I was roused to full consciousness by the sound of voices, which I had heard indistinctly mingling with my dreams for some time before.
Mr. Bainrothe and Evelyn were conversing or discussing some subject, somewhat angrily.
“You had the lion’s share,” I heard him say; “you have no reason to complain. The rest came in afterward, and was all merged in that sinking ship, and went down with it into the deep waters. It would not have been as much as you received, had it been saved, which it was not.”
“That is not my concern,” she rejoined, dryly; “but for my communication, Miriam would have secured all next morning. She was bent upon it. You ought never to forget this.”
“Nor do I; but, after all, you are the chief beneficiary, Evelyn.”
“And your son—do you count his welfare as nothing? Will he not share with me? Nay, was it not for his sake, chiefly, I warned you, knowing how implacable else you might be toward us both, and how ’gold would gild every thing’ in your estimation.”
“True, true; but still something is due to me. Undertake this office—succeed—and command me, eternally. I love that girl, as you know, as Claude could never love any one, and it will go hard with me if I do not still inspire her with somewhat of the same sentiment—that is, with your coincidence.”
“Never, never!” she exclaimed with asperity; “her hatred is too implacable—the Judaic principle is too firmly grafted in her life. Truly, she is one of a stiff-necked generation. Her heart is especially hard toward you, Basil Bainrothe—and, I confess, you were precipitate.”
“I know, I know—but that error can be repaired. I did not think of marriage then, I confess; after her bankruptcy and scorn to me, things had not gone so far; her own severity has made me consider the subject seriously. She is not one to be treated lightly, Evelyn!”

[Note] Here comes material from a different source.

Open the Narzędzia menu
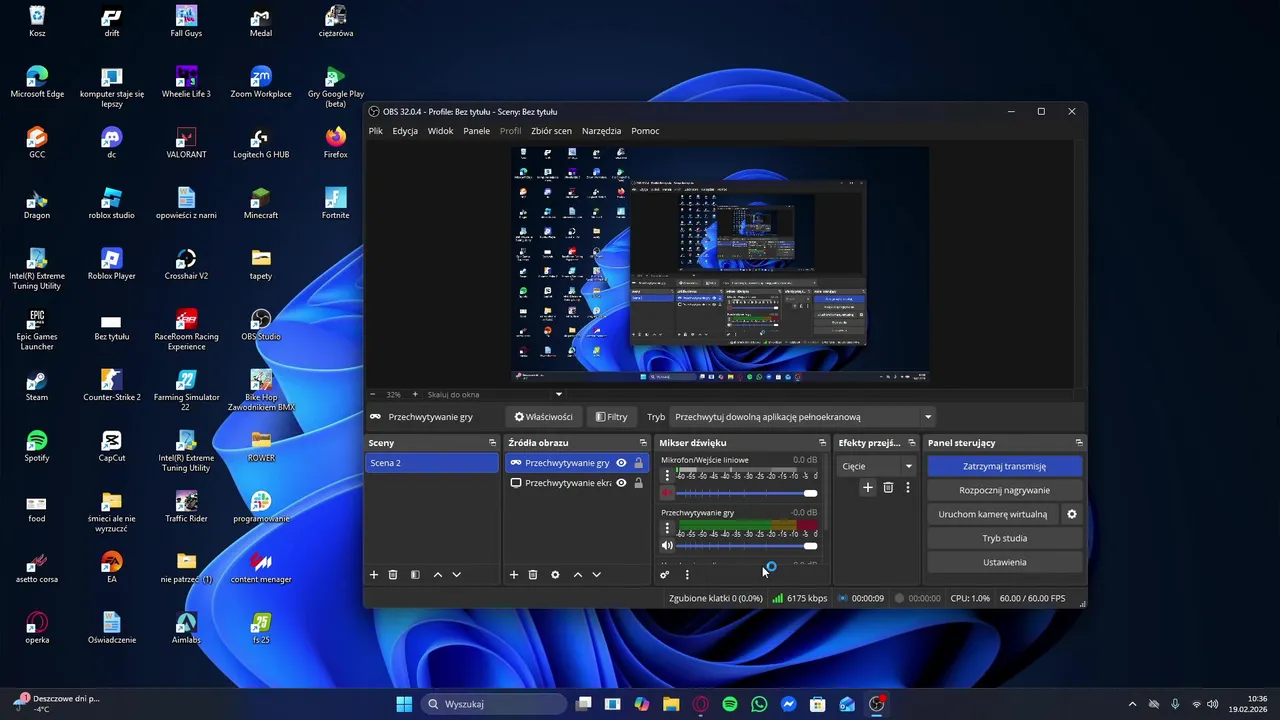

“Your son found that out to his cost!” was the bitter rejoinder, and I heard her draw in her breath hard between her closed teeth, with the hissing sound so familiar to me, and peculiar to her when she labored under excitement—a sound like that of a roused serpent.
“Yes, to his cost; but there is no question of that now. Though, I must say, I think he erred. He, like the base Judean, cast away a pearl richer than all his tribe!”
“Thank you!” was Evelyn’s curt, ungracious reply.
I rose from the couch, my hand was on the curtain; painful as it was to me, I would go forth and confront them both with the acknowledgment of their conspiracy, their fraud. I would not again listen to bitter truths as I had done before, involuntarily, when bound hand and foot by the weakness of my condition. I was strong and courageous now. I had no excuse for hearing another syllable—I would defy them, utterly!
All this passed like a flash through my mind.
On what slight pivots our fate turns sometimes! How small are the guiding-points of destiny! A momentary entanglement of my bracelet, with one of the tassels of the curtain, delayed me an instant, inevitably, in my impulsive endeavor to extricate myself from its meshes, and what I then heard, determined me to remain where I was, at any cost to my own sense of pride and honor.